→ Provided material:
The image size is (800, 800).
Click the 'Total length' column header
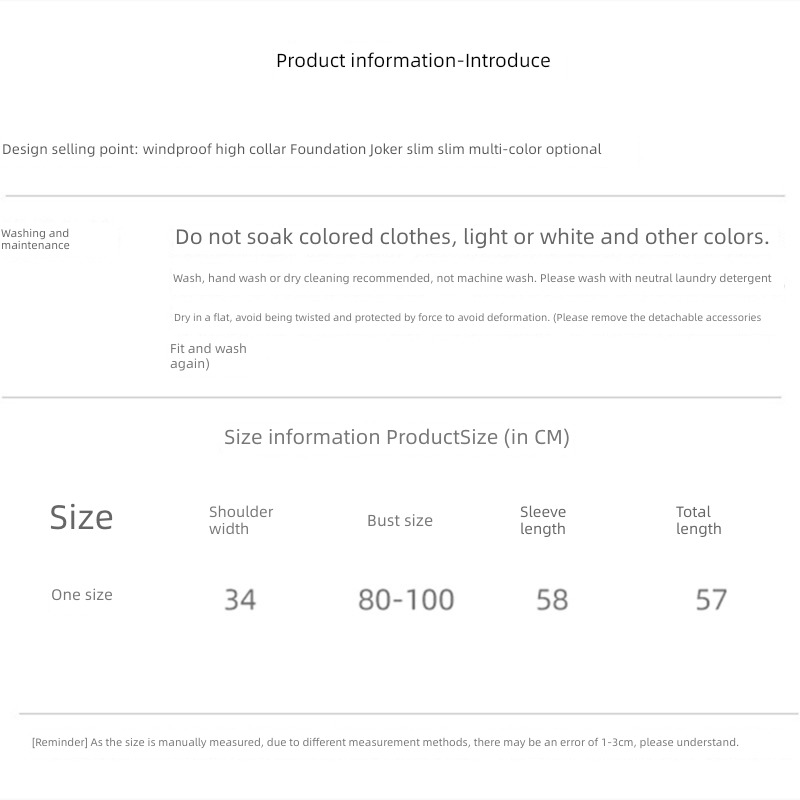click(x=698, y=520)
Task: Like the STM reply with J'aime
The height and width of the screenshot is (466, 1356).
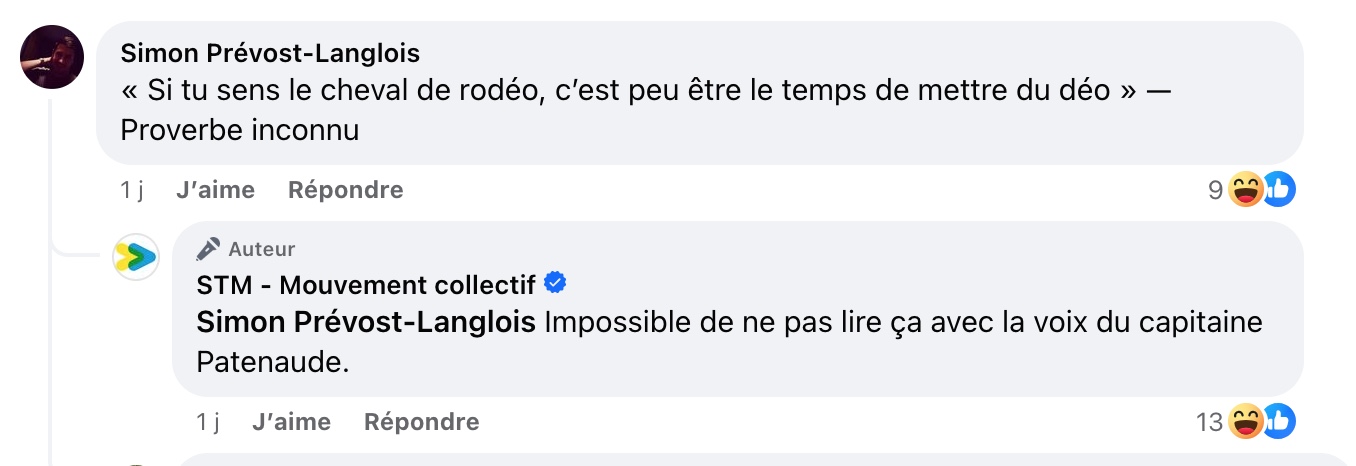Action: [x=291, y=422]
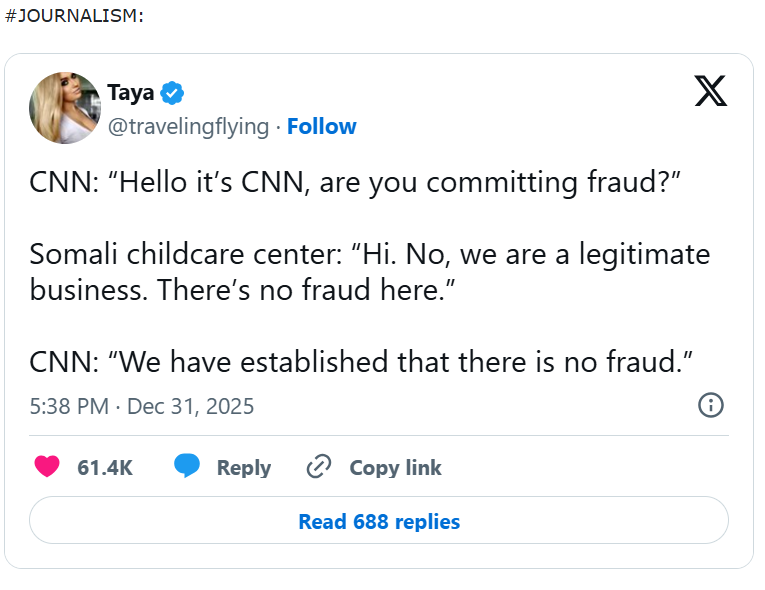Click the blue verified badge next to Taya
The width and height of the screenshot is (765, 590).
tap(172, 93)
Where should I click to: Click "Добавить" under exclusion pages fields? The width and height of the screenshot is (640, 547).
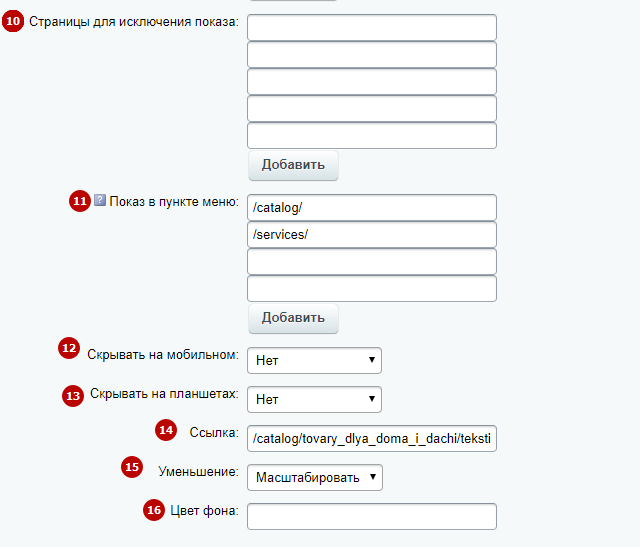(x=293, y=165)
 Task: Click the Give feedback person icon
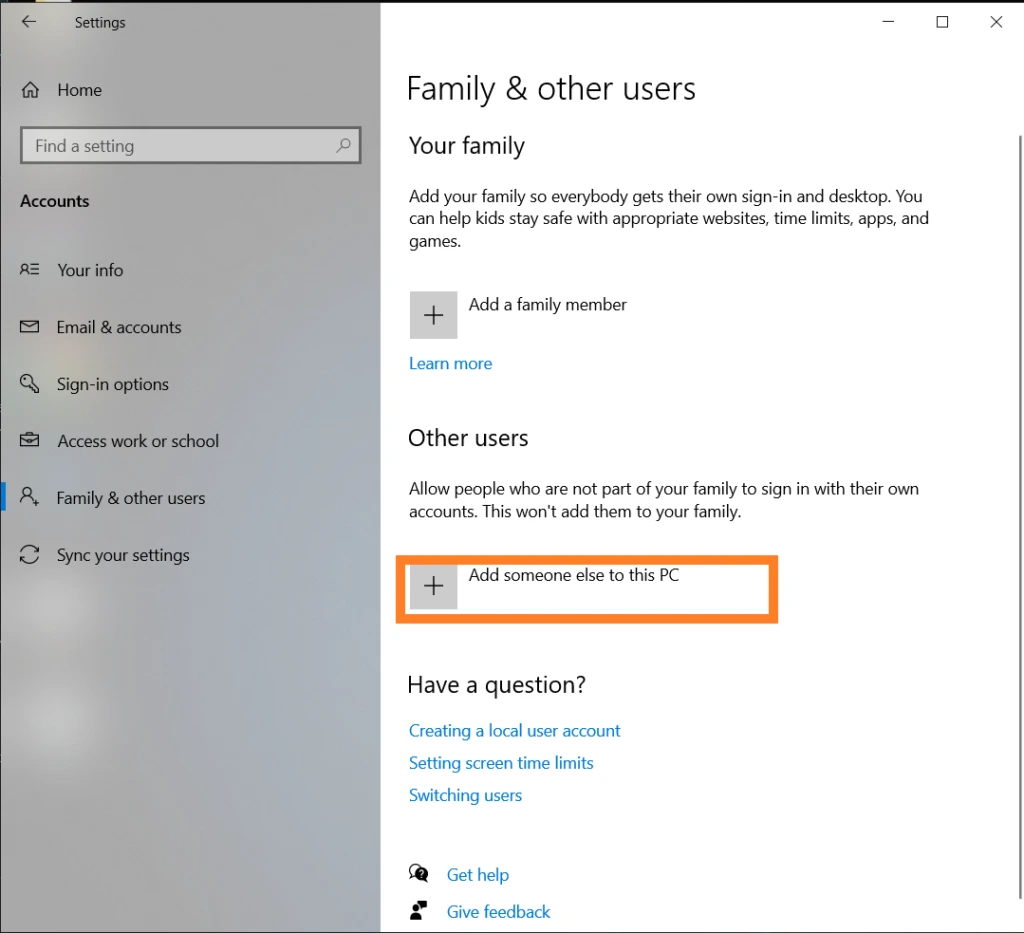418,910
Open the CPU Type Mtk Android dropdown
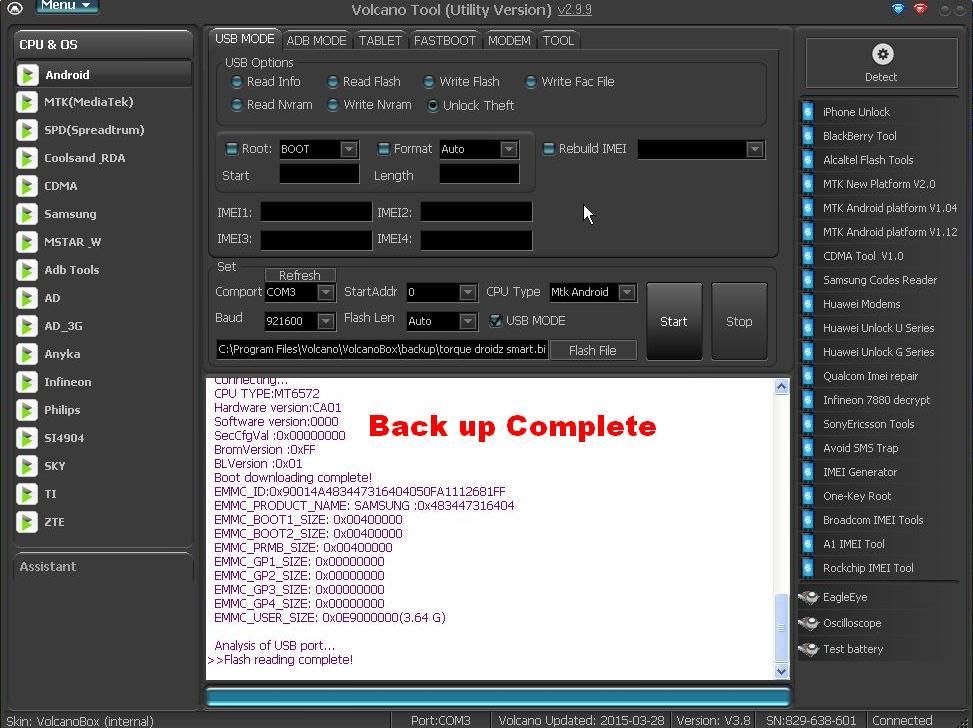The width and height of the screenshot is (973, 728). coord(626,293)
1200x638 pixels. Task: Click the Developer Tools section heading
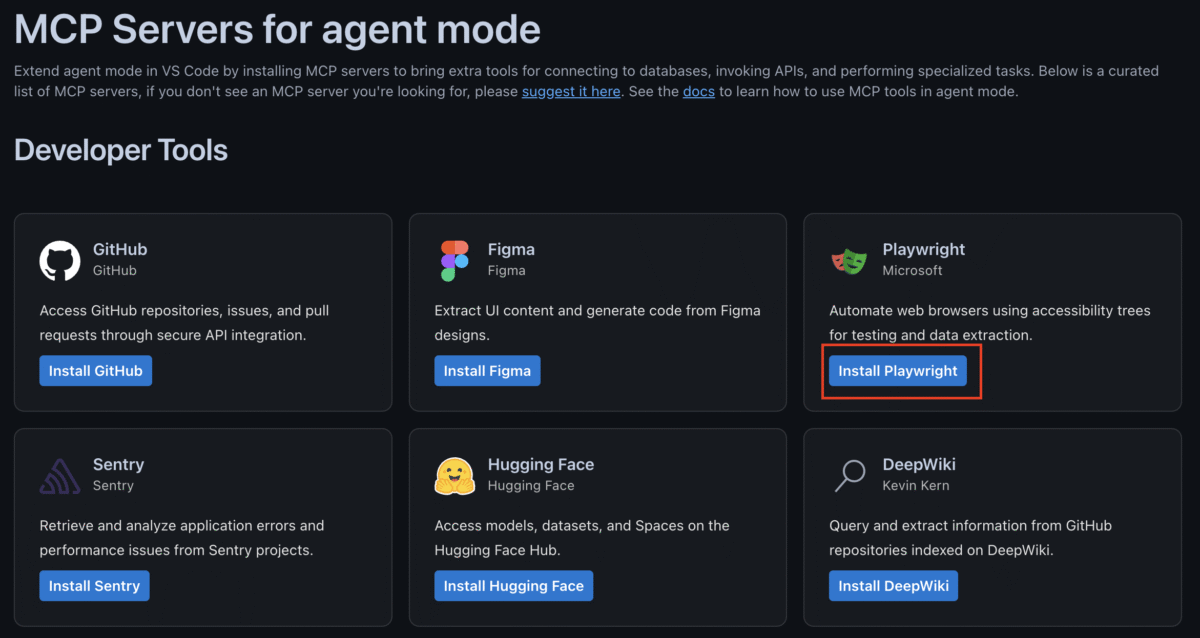121,151
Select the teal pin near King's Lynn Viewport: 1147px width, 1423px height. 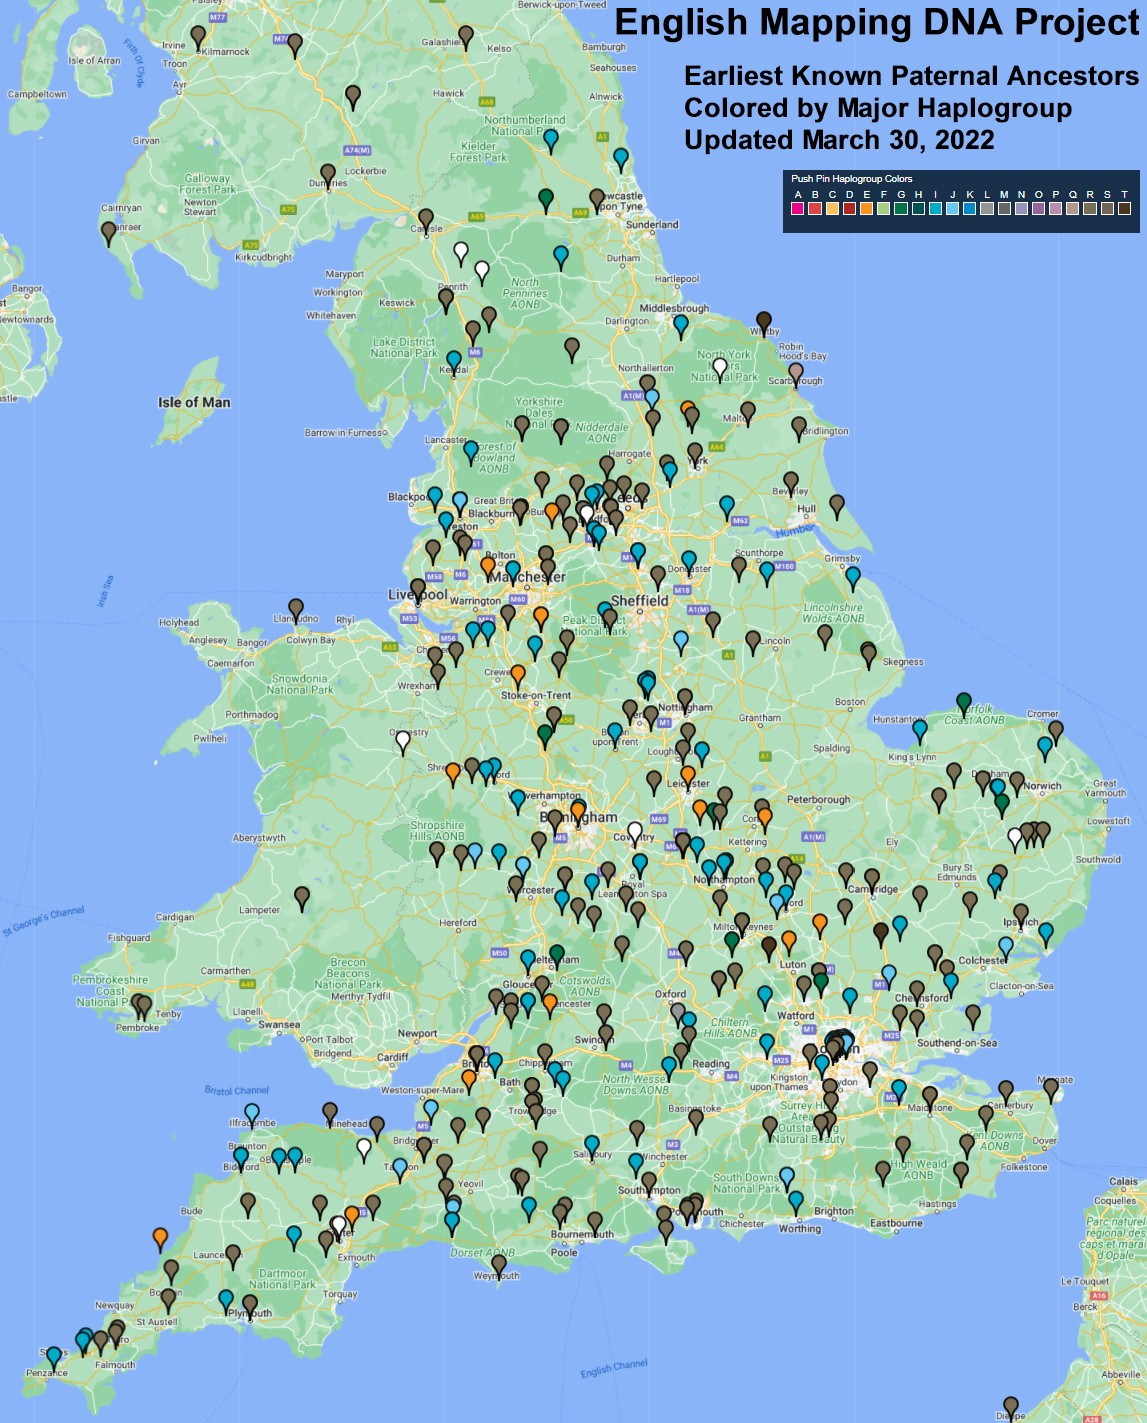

→ Task prompt: Starting at the line that contains "Task: Click the Give feedback person icon", extract each line through the last line of the material exactly as written, and include no pictures.

→ Your response:
 Task: Click the Give feedback person icon
418,910
Open the CPU Type Mtk Android dropdown
The width and height of the screenshot is (973, 728). coord(626,293)
1200x638 pixels. Task: Click the Developer Tools section heading
121,151
Select the teal pin near King's Lynn Viewport: 1147px width, 1423px height. 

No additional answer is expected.